What this task involves.
Copy all data exactly. Skip pictures.

Data.
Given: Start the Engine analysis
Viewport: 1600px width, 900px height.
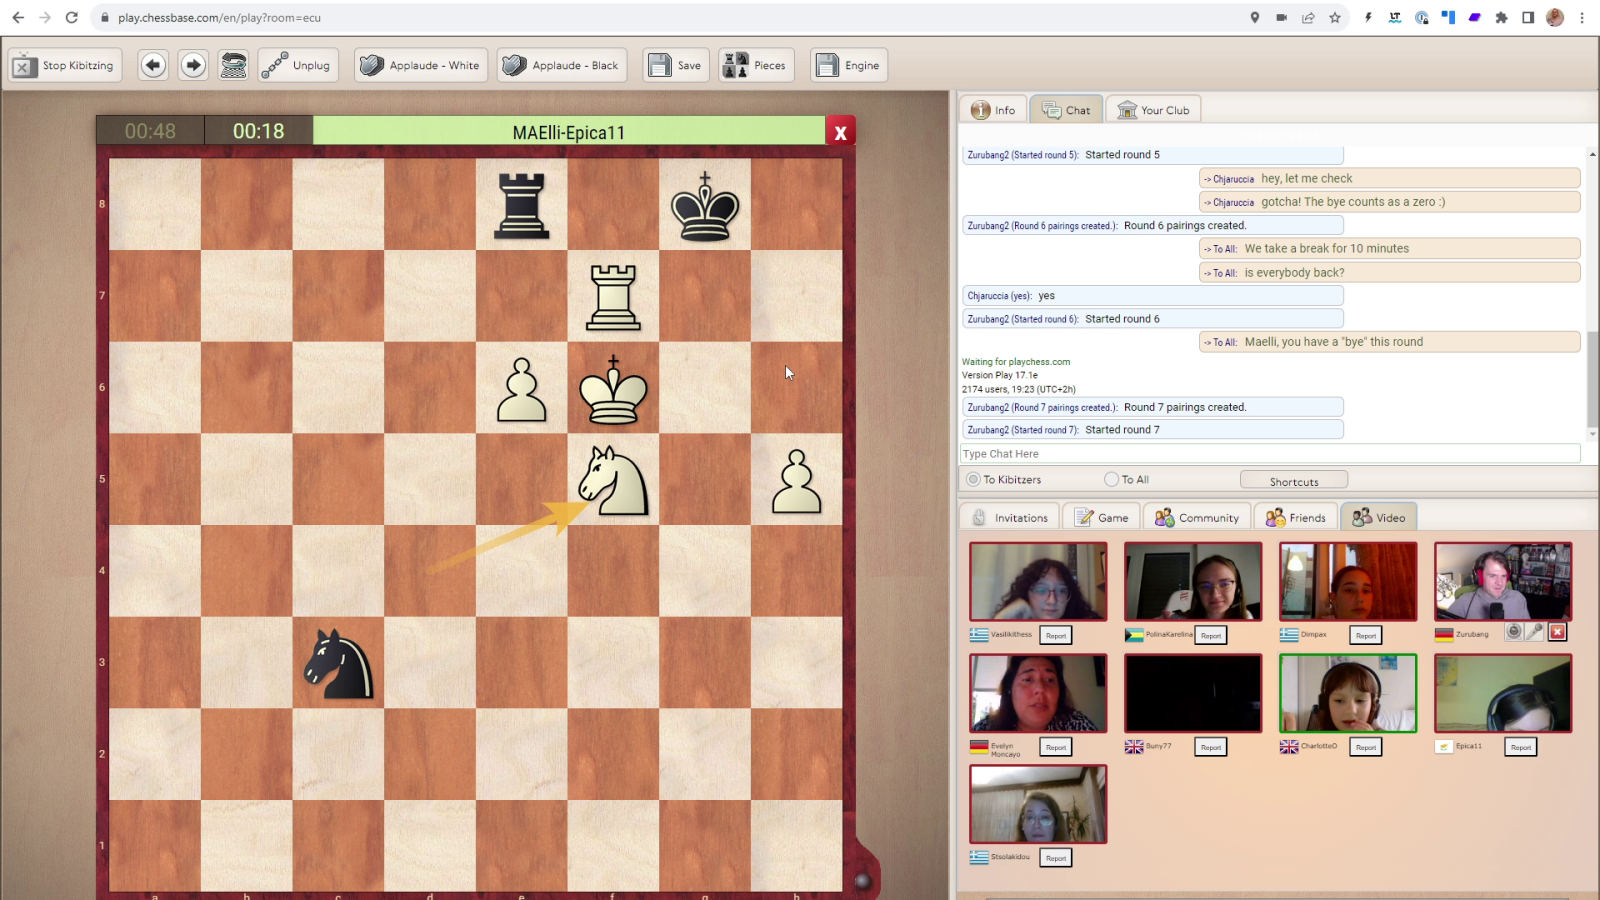Looking at the screenshot, I should (849, 66).
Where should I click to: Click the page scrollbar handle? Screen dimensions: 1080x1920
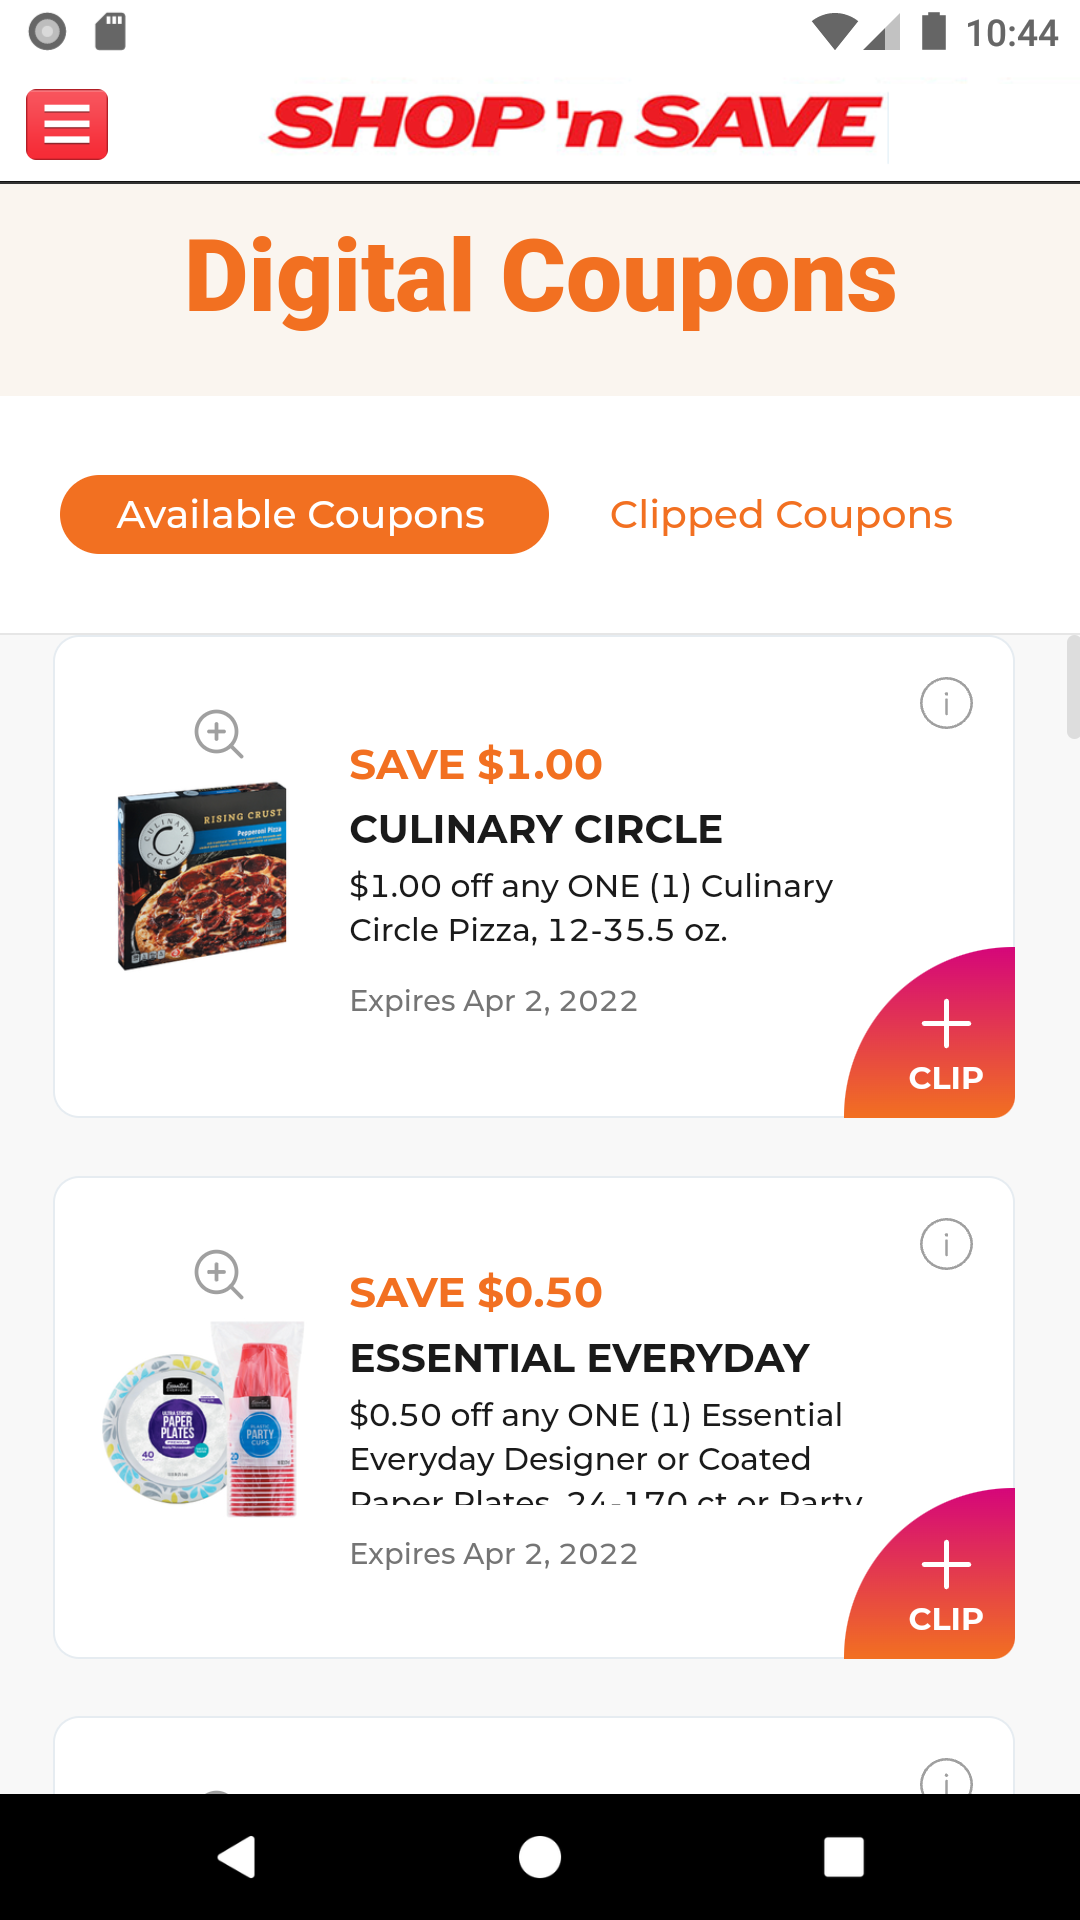click(x=1073, y=686)
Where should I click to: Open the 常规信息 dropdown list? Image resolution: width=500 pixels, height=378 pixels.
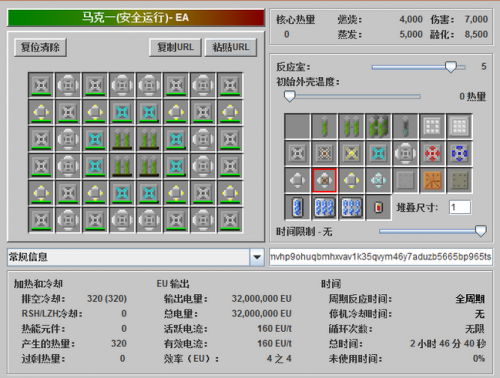tap(136, 257)
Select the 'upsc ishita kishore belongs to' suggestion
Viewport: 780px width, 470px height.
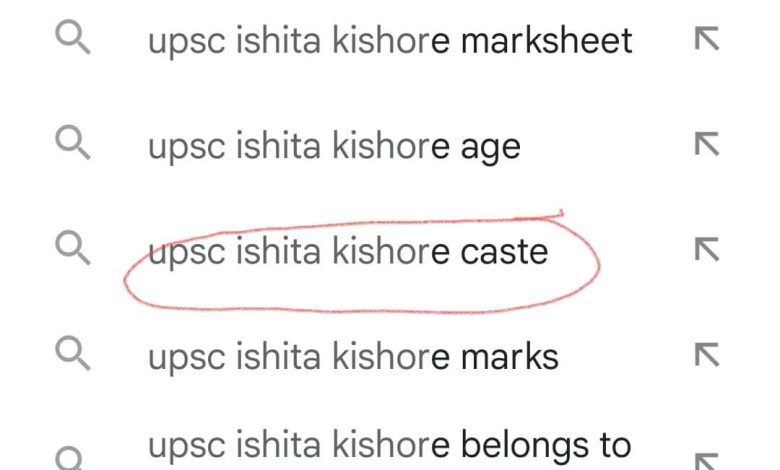pos(389,444)
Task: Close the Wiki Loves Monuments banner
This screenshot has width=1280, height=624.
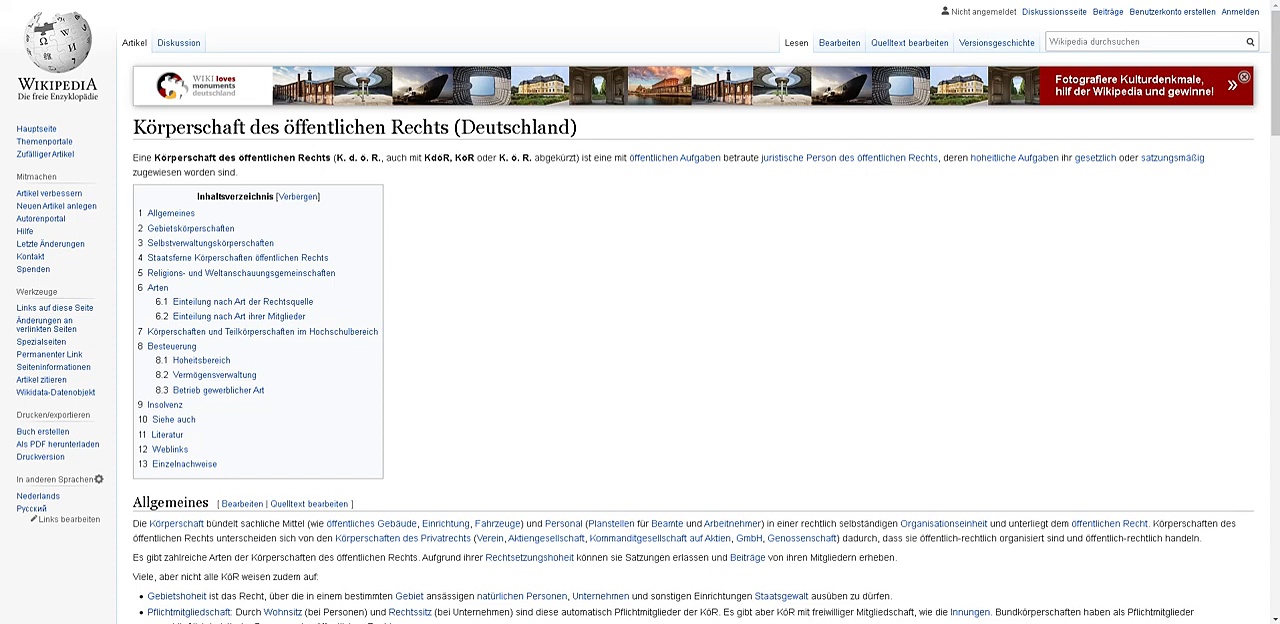Action: pyautogui.click(x=1244, y=77)
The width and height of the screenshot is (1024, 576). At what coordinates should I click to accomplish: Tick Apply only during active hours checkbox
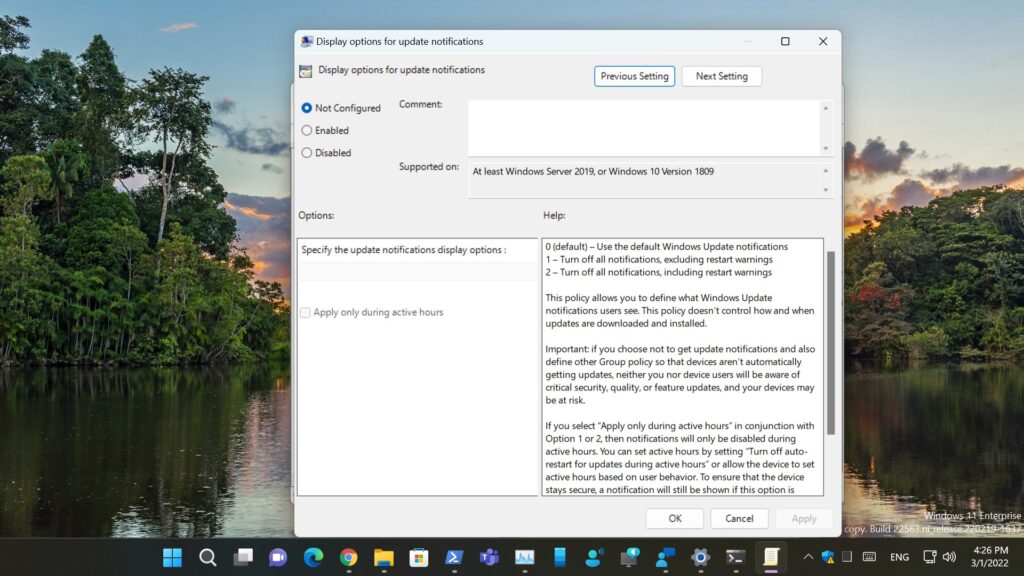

Answer for the task.
Given: Start the Engine analysis
Viewport: 1600px width, 900px height.
Looking at the screenshot, I should (849, 66).
Where should I click to: Click the page scrollbar handle? Screen dimensions: 1080x1920
click(x=1073, y=686)
Where should I click to: Open the 常规信息 dropdown list? Image resolution: width=500 pixels, height=378 pixels.
tap(136, 257)
Select the 'upsc ishita kishore belongs to' suggestion
Viewport: 780px width, 470px height.
pos(389,444)
Task: Close the Wiki Loves Monuments banner
This screenshot has width=1280, height=624.
Action: pyautogui.click(x=1244, y=77)
The width and height of the screenshot is (1024, 576). At what coordinates should I click to accomplish: Tick Apply only during active hours checkbox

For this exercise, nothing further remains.